Anthony Waller ● 4003d

A friend of mine wrote this the other day about council outsourcing and why it happens:"This is the logical end point of our friend Pickles’ worldview. Pickles claimed back in the 1980s that there was a US town council that met once a year, just to issue contracts to run all its services for the next 12 months. This turns out to have been a fairy tale, but that’s by the by. He tried to implement this in Bradford and failed, but its spirit infused the procurement reforms of the 1990s, all of which were designed on the basis that letting the government get involved in the stuff it bought would be stupid. Instead, the point would be to pick as between brands of biscuits at the supermarket. The really weird thing here, though, is that Pickles procurement differs quite dramatically from the sort of thing neoliberals like to say about stuff you buy in the supermarket. Rather than being an active and informed consumer, the government is expected to use a personal shopper.
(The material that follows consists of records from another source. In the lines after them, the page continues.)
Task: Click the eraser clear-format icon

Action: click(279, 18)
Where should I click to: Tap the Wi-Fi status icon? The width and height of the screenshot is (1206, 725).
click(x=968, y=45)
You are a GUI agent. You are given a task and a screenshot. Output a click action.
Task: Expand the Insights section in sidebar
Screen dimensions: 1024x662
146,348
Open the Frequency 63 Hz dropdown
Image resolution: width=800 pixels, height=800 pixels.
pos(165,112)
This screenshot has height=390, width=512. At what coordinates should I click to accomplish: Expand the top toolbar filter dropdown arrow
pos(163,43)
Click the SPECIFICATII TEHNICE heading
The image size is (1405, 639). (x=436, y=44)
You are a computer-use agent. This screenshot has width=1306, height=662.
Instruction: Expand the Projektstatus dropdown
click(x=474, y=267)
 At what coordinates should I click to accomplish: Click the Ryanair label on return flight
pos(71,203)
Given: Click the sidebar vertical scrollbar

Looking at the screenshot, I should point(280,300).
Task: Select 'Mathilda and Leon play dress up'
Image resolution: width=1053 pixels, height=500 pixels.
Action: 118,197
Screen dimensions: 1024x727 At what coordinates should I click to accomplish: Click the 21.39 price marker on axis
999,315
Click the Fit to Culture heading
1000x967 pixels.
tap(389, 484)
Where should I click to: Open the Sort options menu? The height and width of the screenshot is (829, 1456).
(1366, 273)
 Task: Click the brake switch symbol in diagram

How well this works…well he did spend £10,000 on snacks."http://www.harrowell.org.uk/blog/2014/08/17/the-west-yorkshire-snack-vortex-his-personal-shopper-nhs-computing-and-fres/Basically, the governing ideology since 1979 is that councils don't know their own mind and it's imperative to stop them trying to do things that the efficient private sector knows perfectly well how to do.  The result is that the efficient sector realises that it knows perfectly well how to sit on its hands and cash cheques.